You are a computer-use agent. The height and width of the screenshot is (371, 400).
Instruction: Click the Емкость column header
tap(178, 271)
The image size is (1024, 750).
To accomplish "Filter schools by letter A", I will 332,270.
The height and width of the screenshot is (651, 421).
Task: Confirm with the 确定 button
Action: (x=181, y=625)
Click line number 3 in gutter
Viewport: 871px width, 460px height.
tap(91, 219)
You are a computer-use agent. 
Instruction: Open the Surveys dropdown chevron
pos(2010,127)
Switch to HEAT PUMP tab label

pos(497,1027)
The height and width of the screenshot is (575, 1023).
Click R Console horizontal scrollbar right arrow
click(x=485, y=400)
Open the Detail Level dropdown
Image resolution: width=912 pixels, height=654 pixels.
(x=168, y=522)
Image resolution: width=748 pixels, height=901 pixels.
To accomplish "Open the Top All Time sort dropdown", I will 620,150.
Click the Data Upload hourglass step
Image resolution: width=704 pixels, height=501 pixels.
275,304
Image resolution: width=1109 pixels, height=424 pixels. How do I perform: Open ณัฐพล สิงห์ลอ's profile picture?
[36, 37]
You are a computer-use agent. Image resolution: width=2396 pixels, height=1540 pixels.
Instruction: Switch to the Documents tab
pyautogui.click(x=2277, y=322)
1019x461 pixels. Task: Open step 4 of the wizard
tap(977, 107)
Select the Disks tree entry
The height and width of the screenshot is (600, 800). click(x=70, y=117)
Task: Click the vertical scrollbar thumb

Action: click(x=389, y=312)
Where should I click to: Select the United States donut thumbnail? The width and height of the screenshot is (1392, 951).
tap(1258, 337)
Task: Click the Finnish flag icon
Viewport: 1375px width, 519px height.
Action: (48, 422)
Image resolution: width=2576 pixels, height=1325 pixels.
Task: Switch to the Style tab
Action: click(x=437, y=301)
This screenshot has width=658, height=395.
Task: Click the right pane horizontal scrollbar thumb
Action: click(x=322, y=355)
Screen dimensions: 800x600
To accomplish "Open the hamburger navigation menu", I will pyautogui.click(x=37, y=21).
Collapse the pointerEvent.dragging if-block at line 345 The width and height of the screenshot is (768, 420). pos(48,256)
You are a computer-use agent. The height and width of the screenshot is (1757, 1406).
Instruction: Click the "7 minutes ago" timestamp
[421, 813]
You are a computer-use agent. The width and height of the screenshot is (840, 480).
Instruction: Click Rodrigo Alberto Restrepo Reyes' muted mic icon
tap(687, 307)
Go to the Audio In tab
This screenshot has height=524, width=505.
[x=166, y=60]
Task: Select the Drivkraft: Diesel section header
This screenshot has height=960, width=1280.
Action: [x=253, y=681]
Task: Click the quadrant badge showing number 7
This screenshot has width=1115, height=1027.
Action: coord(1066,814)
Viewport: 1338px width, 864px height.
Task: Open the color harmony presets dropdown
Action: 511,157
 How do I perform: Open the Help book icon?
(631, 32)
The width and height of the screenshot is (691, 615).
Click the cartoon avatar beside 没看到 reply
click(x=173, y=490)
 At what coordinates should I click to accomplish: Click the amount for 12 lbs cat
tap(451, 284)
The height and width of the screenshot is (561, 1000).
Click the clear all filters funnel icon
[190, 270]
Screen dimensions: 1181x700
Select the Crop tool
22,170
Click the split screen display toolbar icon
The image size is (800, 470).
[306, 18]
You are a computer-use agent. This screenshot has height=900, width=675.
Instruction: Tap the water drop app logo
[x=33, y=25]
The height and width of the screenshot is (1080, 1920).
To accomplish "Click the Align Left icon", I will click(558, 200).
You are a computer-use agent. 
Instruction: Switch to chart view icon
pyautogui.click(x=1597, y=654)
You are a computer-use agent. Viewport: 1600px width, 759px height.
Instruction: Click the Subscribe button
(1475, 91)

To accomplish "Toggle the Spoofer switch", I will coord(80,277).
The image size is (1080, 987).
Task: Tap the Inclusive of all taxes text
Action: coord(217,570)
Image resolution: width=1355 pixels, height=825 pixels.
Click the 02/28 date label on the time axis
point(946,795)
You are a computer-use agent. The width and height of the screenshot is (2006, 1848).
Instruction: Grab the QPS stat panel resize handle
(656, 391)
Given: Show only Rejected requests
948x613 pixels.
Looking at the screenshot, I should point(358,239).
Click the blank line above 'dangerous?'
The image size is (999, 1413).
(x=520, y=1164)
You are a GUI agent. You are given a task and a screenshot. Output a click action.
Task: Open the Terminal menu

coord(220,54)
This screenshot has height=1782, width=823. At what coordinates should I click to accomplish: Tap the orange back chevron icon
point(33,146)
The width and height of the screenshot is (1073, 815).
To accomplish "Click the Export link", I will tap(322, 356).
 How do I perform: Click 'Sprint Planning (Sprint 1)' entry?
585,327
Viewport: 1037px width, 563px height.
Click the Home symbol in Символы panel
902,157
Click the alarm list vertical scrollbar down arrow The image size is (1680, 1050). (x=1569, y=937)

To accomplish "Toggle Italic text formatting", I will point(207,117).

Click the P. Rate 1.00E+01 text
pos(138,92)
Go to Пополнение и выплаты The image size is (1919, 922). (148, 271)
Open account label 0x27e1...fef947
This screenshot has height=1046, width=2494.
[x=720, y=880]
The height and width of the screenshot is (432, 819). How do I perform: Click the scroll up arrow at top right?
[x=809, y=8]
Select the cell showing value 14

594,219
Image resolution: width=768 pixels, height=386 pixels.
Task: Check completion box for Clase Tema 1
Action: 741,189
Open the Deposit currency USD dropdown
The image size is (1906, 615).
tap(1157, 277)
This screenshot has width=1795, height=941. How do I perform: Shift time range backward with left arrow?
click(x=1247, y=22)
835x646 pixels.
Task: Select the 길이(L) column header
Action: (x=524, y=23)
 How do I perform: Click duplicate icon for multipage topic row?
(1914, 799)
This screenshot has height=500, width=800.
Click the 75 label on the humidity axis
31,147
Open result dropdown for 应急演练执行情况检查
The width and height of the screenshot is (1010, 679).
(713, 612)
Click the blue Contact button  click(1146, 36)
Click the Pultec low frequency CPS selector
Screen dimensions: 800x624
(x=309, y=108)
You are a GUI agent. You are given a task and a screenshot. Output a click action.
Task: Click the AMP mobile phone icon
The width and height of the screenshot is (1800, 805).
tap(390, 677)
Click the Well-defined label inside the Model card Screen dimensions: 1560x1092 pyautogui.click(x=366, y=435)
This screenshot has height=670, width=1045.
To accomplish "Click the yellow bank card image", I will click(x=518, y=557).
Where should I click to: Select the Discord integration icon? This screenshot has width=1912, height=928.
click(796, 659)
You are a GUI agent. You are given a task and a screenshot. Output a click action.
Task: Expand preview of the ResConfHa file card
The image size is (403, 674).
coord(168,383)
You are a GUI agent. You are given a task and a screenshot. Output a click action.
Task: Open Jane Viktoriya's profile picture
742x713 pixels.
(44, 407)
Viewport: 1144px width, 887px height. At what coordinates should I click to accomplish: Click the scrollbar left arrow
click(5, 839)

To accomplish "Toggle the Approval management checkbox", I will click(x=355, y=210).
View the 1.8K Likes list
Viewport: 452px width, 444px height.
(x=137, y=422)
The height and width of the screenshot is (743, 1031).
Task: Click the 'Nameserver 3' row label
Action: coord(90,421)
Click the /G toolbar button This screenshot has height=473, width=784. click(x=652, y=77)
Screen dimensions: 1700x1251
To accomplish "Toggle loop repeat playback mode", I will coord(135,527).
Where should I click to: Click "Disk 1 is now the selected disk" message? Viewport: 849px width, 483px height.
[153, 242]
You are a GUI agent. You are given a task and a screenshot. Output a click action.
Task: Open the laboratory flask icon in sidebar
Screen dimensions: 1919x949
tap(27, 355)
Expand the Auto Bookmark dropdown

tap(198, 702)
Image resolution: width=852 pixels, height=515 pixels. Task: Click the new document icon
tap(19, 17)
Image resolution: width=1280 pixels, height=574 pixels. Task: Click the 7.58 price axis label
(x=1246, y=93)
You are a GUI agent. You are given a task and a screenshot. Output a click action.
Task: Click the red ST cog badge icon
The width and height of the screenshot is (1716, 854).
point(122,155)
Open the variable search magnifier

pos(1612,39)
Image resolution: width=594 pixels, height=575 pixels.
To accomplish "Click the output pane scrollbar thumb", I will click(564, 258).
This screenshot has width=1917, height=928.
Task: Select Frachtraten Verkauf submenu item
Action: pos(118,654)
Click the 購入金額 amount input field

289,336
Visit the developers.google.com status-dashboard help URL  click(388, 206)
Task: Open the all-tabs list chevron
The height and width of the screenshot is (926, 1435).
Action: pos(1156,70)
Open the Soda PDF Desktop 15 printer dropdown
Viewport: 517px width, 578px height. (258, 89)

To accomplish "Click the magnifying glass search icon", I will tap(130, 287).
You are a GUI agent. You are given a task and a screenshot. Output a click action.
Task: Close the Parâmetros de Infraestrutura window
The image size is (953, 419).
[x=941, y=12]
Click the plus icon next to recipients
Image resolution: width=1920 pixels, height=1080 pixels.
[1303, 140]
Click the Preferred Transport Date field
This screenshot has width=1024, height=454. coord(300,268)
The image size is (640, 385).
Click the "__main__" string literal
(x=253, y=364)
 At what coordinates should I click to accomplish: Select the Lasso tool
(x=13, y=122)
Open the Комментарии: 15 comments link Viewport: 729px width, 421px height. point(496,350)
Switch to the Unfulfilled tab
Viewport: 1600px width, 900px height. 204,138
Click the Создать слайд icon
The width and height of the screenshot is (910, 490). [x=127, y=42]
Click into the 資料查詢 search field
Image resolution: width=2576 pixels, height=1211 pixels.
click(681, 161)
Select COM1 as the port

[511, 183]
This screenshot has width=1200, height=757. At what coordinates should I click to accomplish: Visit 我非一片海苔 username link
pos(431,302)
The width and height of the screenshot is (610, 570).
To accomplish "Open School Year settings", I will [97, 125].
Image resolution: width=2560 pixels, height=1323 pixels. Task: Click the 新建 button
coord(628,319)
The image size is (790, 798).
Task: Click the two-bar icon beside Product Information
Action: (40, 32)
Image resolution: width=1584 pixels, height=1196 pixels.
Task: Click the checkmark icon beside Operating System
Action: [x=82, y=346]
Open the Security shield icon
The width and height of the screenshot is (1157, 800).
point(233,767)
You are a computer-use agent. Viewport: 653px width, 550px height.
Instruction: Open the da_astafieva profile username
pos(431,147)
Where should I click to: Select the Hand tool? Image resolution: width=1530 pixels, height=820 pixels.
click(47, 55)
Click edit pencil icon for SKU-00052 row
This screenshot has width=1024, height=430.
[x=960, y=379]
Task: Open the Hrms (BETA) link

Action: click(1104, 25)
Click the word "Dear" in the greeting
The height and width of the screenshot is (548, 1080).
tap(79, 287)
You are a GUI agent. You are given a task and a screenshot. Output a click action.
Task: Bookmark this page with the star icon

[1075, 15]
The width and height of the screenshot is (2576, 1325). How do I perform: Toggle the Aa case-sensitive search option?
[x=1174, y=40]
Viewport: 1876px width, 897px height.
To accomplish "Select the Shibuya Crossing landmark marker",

* **What is expected**
Rewrite the material starting with the line that has "Click the alarm" and going on through the line that has "Click the Well-defined", putting "menu" wherever "dropdown" appears and leaving everything else the same.

* **Right answer**
Click the alarm list vertical scrollbar down arrow The image size is (1680, 1050). (x=1569, y=937)

To accomplish "Toggle Italic text formatting", I will point(207,117).

Click the P. Rate 1.00E+01 text
pos(138,92)
Go to Пополнение и выплаты The image size is (1919, 922). (148, 271)
Open account label 0x27e1...fef947
This screenshot has height=1046, width=2494.
[x=720, y=880]
The height and width of the screenshot is (432, 819). How do I perform: Click the scroll up arrow at top right?
[x=809, y=8]
Select the cell showing value 14

594,219
Image resolution: width=768 pixels, height=386 pixels.
Task: Check completion box for Clase Tema 1
Action: 741,189
Open the Deposit currency USD menu
The image size is (1906, 615).
tap(1157, 277)
This screenshot has width=1795, height=941. How do I perform: Shift time range backward with left arrow?
click(x=1247, y=22)
835x646 pixels.
Task: Select the 길이(L) column header
Action: (x=524, y=23)
 How do I perform: Click duplicate icon for multipage topic row?
(1914, 799)
This screenshot has height=500, width=800.
Click the 75 label on the humidity axis
31,147
Open result menu for 应急演练执行情况检查
The width and height of the screenshot is (1010, 679).
(713, 612)
Click the blue Contact button  click(1146, 36)
Click the Pultec low frequency CPS selector
Screen dimensions: 800x624
(x=309, y=108)
You are a GUI agent. You are given a task and a screenshot. Output a click action.
Task: Click the AMP mobile phone icon
The width and height of the screenshot is (1800, 805).
tap(390, 677)
Click the Well-defined label inside the Model card Screen dimensions: 1560x1092 pyautogui.click(x=366, y=435)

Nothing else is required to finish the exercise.